Aim of the exercise:
When a line in the entries below contains the word "width", copy that line.

Data for processing START

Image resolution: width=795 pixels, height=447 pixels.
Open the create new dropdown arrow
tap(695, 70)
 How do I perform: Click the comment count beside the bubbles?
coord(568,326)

Data for processing END
Data for processing START

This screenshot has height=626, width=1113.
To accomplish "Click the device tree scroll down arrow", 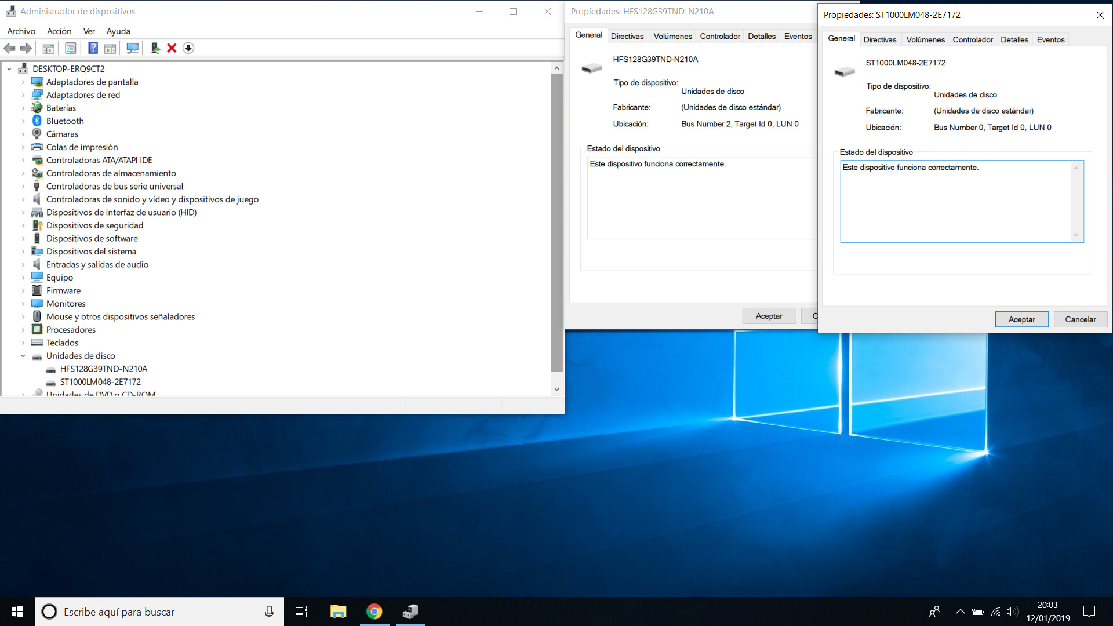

Data for processing END

Answer for this exercise:
Image resolution: width=795 pixels, height=447 pixels.
This screenshot has height=626, width=1113.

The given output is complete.